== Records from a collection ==
•••••

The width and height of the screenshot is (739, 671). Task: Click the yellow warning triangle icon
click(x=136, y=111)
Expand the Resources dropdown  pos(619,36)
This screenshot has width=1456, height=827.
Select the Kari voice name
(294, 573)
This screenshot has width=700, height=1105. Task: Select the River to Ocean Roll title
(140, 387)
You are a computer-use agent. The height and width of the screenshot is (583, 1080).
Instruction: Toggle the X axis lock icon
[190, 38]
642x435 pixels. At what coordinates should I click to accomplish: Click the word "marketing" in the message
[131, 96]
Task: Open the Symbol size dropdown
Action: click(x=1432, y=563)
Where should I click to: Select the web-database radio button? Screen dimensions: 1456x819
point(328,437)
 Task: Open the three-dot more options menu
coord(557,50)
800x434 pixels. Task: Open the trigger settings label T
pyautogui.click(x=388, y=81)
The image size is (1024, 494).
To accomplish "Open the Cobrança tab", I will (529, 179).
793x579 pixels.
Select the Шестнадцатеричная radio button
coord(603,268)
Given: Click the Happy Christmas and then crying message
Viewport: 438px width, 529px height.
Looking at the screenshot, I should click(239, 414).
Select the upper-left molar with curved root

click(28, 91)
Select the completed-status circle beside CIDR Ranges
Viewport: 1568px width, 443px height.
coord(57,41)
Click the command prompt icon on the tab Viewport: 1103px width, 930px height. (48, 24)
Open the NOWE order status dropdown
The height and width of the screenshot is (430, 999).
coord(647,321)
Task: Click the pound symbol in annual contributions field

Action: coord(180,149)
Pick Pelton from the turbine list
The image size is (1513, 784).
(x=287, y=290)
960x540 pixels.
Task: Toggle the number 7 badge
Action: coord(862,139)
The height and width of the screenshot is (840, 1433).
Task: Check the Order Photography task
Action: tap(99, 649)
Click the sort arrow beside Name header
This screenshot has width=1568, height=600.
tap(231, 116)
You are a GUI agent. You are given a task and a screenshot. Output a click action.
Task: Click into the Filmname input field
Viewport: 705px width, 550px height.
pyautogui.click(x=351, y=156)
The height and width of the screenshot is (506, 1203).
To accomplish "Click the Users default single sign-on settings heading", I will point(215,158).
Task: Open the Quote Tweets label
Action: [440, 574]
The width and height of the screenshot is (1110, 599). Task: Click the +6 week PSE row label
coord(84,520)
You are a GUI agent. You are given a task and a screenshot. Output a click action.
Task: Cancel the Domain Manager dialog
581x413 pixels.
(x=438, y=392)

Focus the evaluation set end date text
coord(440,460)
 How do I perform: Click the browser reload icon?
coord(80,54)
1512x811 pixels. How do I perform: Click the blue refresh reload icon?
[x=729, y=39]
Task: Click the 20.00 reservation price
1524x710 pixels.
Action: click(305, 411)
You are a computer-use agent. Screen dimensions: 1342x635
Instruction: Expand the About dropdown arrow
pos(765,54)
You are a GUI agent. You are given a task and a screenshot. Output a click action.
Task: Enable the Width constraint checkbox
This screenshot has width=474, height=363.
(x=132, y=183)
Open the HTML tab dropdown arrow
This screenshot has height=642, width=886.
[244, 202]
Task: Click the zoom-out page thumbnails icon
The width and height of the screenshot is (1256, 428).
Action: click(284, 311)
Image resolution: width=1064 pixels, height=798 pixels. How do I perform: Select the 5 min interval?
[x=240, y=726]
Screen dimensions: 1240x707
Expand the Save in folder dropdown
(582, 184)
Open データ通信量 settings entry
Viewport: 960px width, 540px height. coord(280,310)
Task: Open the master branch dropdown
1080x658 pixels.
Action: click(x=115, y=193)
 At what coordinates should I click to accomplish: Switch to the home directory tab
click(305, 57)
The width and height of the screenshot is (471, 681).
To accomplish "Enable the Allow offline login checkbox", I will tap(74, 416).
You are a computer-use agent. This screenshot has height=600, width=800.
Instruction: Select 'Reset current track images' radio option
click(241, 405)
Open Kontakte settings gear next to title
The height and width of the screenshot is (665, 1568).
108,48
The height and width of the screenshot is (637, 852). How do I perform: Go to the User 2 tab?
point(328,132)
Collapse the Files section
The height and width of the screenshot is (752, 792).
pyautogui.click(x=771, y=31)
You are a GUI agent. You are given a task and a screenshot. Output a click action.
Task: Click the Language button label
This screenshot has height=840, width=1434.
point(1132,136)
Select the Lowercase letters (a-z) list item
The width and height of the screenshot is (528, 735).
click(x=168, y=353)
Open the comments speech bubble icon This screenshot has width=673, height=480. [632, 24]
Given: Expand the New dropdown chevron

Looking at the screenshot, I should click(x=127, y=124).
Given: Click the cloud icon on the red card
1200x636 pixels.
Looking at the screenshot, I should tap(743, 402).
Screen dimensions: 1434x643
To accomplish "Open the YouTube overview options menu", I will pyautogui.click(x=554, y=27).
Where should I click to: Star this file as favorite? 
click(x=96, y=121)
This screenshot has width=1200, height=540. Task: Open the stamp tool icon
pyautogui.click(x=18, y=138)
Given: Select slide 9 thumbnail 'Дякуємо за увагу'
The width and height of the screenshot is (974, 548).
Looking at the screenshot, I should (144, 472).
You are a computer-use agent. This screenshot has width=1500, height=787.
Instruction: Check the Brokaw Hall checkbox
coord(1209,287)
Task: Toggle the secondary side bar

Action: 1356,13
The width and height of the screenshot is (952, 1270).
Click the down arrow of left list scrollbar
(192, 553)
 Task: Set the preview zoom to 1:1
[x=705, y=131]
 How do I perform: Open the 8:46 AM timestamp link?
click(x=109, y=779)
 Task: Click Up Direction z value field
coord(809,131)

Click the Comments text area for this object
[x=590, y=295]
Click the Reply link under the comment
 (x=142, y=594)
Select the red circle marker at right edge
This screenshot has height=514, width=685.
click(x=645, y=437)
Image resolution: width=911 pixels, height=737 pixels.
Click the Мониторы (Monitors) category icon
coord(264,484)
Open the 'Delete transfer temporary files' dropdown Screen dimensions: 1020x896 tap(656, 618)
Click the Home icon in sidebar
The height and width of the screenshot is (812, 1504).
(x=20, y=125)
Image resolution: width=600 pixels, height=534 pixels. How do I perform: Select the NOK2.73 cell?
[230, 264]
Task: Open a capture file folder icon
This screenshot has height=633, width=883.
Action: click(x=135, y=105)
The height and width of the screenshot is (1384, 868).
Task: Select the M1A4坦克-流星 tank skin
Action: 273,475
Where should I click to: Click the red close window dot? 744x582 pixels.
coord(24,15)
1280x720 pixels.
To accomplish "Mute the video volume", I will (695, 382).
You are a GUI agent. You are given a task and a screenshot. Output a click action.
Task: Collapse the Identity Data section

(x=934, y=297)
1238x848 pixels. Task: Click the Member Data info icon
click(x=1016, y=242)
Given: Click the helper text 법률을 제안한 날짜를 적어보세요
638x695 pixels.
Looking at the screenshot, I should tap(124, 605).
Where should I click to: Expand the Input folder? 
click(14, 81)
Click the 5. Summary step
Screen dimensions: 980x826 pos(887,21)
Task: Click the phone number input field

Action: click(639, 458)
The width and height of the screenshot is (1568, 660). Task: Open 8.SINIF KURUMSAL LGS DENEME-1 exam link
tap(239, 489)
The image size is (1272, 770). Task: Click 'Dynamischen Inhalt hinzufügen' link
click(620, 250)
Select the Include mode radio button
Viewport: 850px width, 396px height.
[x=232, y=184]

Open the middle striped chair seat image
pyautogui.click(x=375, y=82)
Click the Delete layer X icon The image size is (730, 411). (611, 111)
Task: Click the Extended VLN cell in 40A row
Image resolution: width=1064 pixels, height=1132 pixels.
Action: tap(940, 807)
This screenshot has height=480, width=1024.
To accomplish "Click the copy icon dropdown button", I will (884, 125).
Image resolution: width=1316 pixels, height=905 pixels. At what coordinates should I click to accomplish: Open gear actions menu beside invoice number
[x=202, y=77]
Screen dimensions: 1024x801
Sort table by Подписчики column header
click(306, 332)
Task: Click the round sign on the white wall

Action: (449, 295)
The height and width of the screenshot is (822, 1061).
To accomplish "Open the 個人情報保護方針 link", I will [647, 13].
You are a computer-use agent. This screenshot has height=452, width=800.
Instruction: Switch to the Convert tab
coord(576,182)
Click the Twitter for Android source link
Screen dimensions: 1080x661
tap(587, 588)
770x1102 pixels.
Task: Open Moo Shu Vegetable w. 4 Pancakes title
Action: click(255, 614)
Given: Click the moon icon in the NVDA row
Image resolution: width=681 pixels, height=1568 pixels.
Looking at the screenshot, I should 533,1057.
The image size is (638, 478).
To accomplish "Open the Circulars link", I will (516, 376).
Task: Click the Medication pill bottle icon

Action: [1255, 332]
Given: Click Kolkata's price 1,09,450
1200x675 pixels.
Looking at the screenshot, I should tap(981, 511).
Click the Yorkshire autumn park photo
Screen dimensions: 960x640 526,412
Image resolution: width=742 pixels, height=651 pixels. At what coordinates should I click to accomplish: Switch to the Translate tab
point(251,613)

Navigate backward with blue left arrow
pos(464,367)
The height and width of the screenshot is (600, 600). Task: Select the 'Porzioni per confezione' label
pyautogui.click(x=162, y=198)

•••••

== WHAT IS REQUIRED ==
Please return the part of the lines above that opens with the line containing "1238x848 pixels. Task: Click" and closes with the line containing "Action: click(639, 458)", both of those lines included, without any change.

== RESPONSE ==
1238x848 pixels. Task: Click the Member Data info icon
click(x=1016, y=242)
Given: Click the helper text 법률을 제안한 날짜를 적어보세요
638x695 pixels.
Looking at the screenshot, I should tap(124, 605).
Where should I click to: Expand the Input folder? 
click(14, 81)
Click the 5. Summary step
Screen dimensions: 980x826 pos(887,21)
Task: Click the phone number input field

Action: click(639, 458)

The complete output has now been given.